Navigating an Eating Disorder Crossover

TW: eating disorders

Anti-obesity medications are gaining popularity, but less discussed is the simultaneous rise in eating disorders. They’re more severe than ever, too, and many people seem to shift between disorders. This crossover could be because of how we diagnose and treat them.

Described broadly as disturbances in eating behaviors that can affect a person’s overall function, eating disorders affect over 28 million Americans, or 9% of the population. And lately, emergency department visits for young people struggling with one have doubled.

Interestingly, some people seem to experience multiple types of eating disorders over their lifetimes. This crossover receives little attention, but the research that is available suggests that it may actually be relatively common.

A study from the late 1990s found that more than half of participants with Anorexia Nervosa developed Bulimia Nervosa at some point during 15 years of follow up. This was supported by later research, too. In the late 2010s, another study found that migration between eating disorder diagnoses occurred in over 60% of cases. Only a third of participants retained their original diagnosis at the end of follow up. Most recently in 2023, a review of 79 studies found that nearly a quarter of individuals with Bulimia crossed over to other diagnostic groups at follow up.

An eating disorder is difficult to manage by itself, but dealing with several over time may make it harder for patients to get the support they need.

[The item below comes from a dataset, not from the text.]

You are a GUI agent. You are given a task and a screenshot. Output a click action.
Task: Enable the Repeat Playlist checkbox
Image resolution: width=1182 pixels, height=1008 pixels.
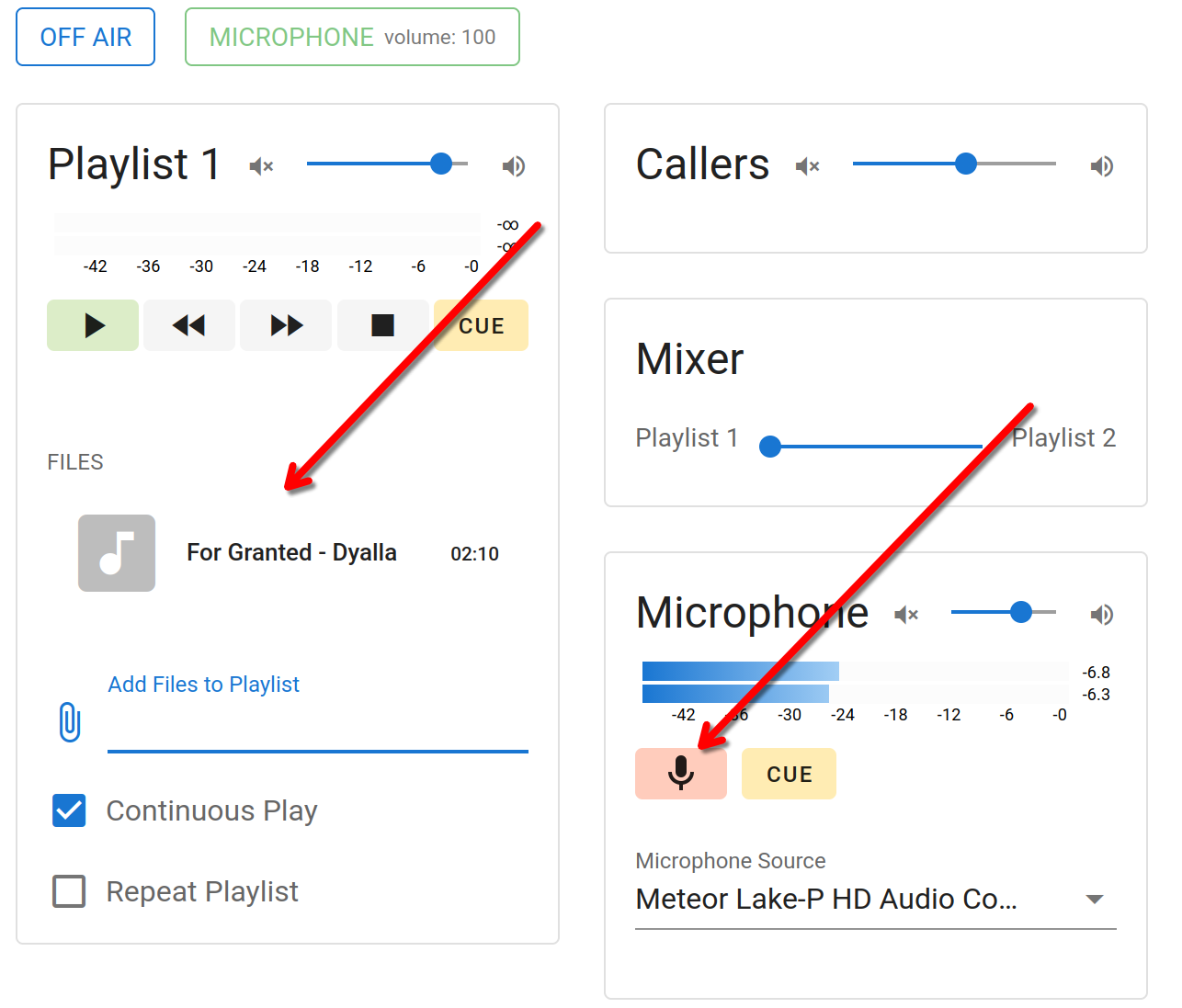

First, the shame of switching to diagnoses can be a barrier to treatment. Some people with eating disorders attach their identity to their diagnosis. One study found that participants with Anorexia believe their diagnosis is the “golden tier” diagnosis because it correlates with having the most desirous physical appearance (by Eurocentric beauty standards). So, someone with Anorexia who gains weight and now experiences Binge Eating Disorder behaviors may be embarrassed to get help.

Clinicians may also be unaware that an individual is still struggling with an eating disorder at all. This is particularly true for patients with Anorexia who may appear to be recovering after gaining weight over a period of time. But the weight gain could actually be due to symptoms of another eating disorder.

So, how can we help clinicians detect a shift in eating disorder diagnosis and help patients feel comfortable disclosing these changes?

There needs to be greater awareness that diagnostic crossover even occurs. This is crucial to challenge the existing stigma people with eating disorders face and to destabilize the diagnostic hierarchy many patients perceive.

There’s also a need for more research. Questions remain about the causes of crossover, risk factors, and effective methods of support. (One study suggests comorbid affective disorders, like major depressive disorder, may be part of the answer.)

Lastly, there could be improvements made to the clinical manual used to diagnose eating disorders. For example, measures like body mass index and frequency of symptomatic episodes currently used to analyze the severity of disorders do not offer reliable information on the course of illness or outcomes. Also, diagnoses are usually made over three-month periods so minor fluctuations in weight and eating behaviors can lead to a completely different diagnosis. To avoid recurrent crossovers, some suggest viewing eating disorders as a single entity within which an individual may experience different symptoms at different points in time.

There’s still a lot to be learned about diagnostic crossover in eating disorders, but what we do know is patients experience it more than we think. With more awareness, research, and revisions to existing diagnostic assessments, hope remains that patients will receive better treatment in the future.